The cases have often indicated that low risk, distress-only data breach claims should be allocated to the small claims track, regardless of the alleged complexity of the issues (Johnson v Eastlight). This has key implications for claimant firms, as the scope for recovery of (often disproportionate) costs is very limited, including where claims are funded by After the Event insurance and/or where Part 36 offers have been made.

Decision

In Driver v CPS, the claimant was a local politician who had previously been linked to a police operation looking into local government corruption, details of which were in the public domain. Responding to a member of the public’s request for an update on the investigation, the CPS stated in an email:

“A charging file has been referred from the Operation Sheridan investigation team to the CPS for consideration. At this stage I am unable to provide you with any more detail.”

The recipient then sent the email to a small number of third parties, including the media.

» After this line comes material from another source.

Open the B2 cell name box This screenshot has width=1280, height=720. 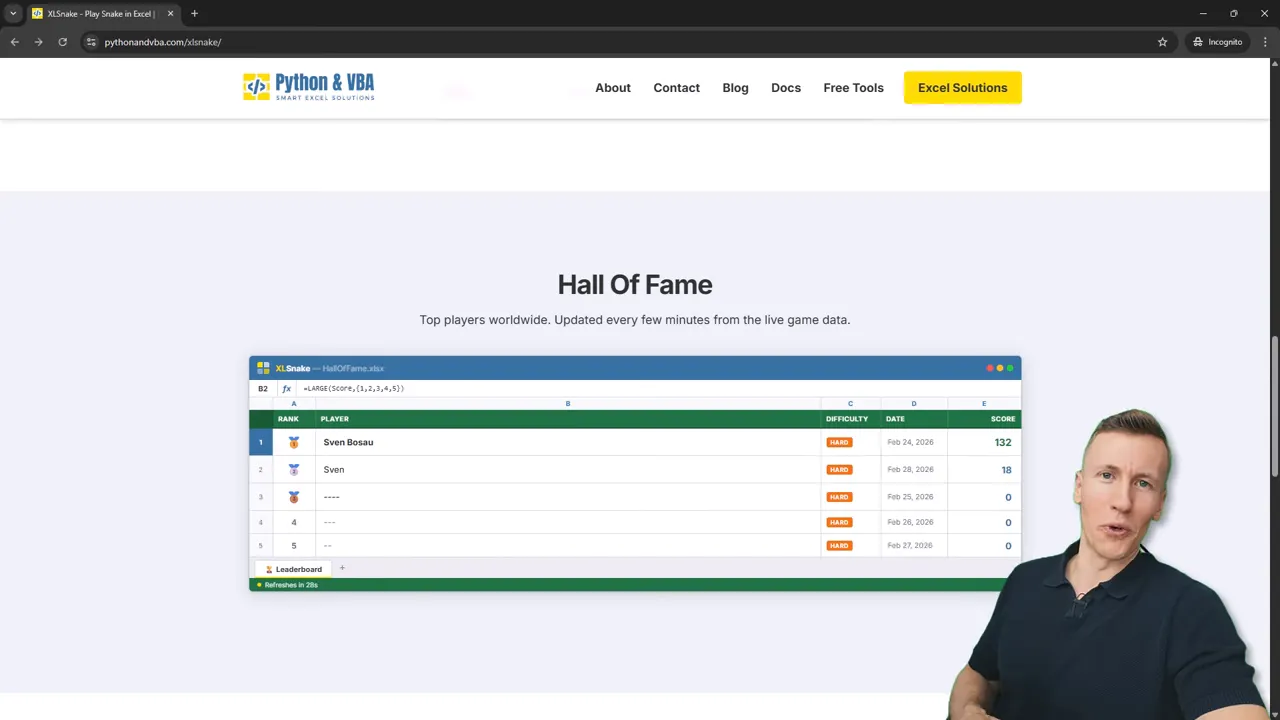click(263, 388)
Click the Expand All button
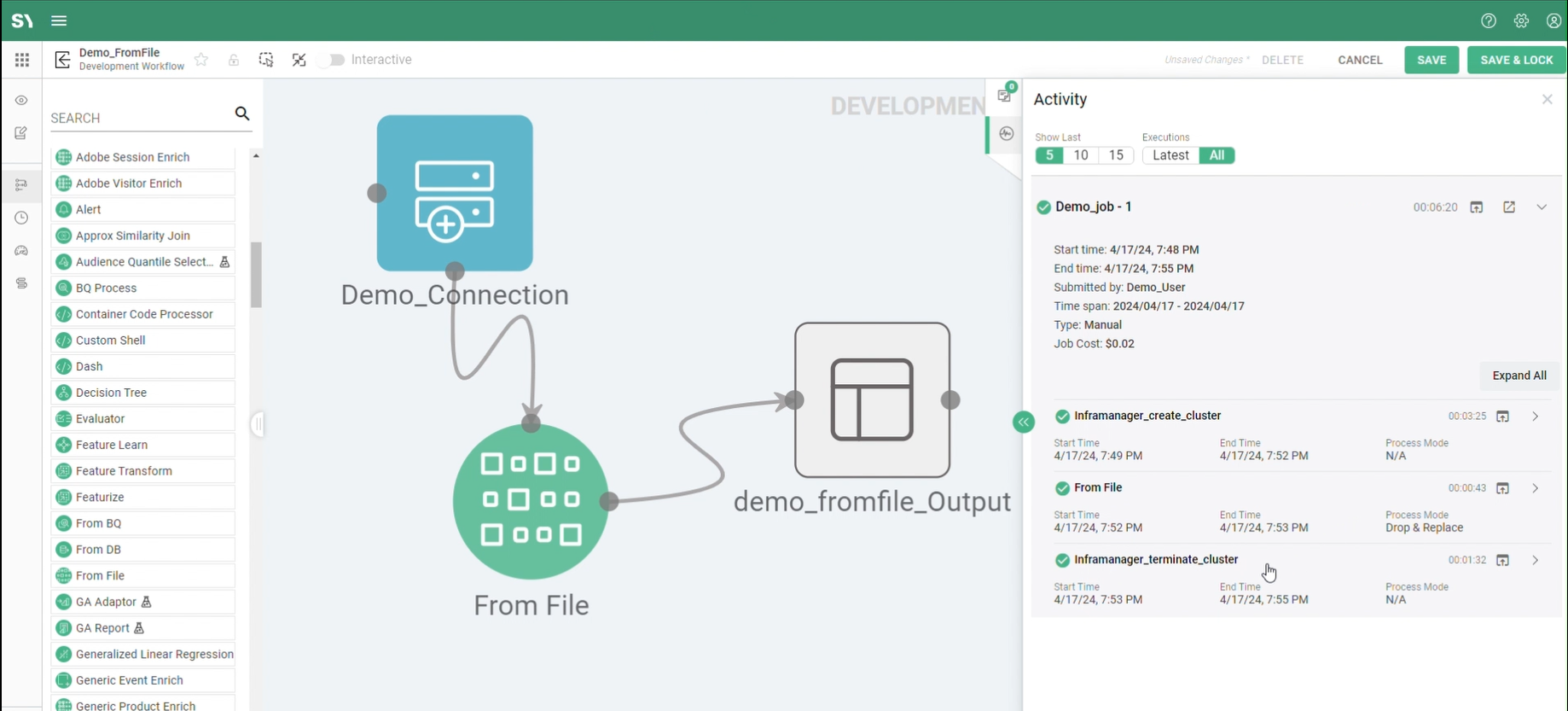 [x=1519, y=376]
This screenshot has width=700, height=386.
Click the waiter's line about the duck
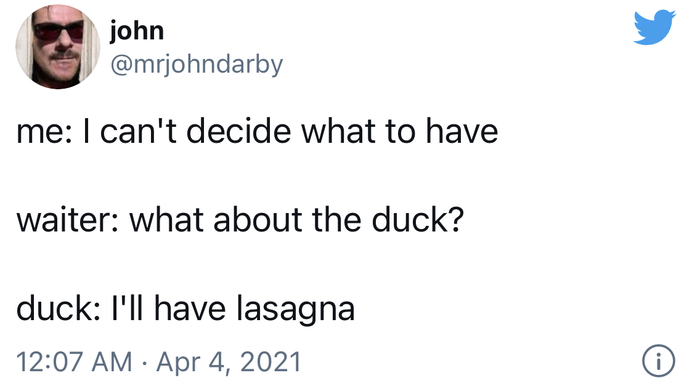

Whilst not naming Mr Driver, the email, the court held, sufficiently amounted to a breach of the Data Protection Act 2018 (“DPA 2018”) because it constituted unlawful processing of his personal data. However, owing to the information adding little or nothing to what was already in the public domain and so that it could not have had the effects claimed, the court awarded him only £250.

Key points

Driver v CPS has several distinguishing features:

  • As the matter concerned processing for law enforcement purposes, the applicable regime was under the DPA 2018, not the GDPR (being the EU GDPR owing to when the data breach occurred).
  • A claim in misuse of private information failed because the claimant had no reasonable expectation of privacy as the relevant information was already in the public domain. The email added little or nothing to that which was already known, and there was no evidence that some recipients ever read it.
  • The claimant sought up to £2,000 in compensation, being damages for distress but not for personal injury (and no medical evidence was provided, though the claimant had consulted his GP).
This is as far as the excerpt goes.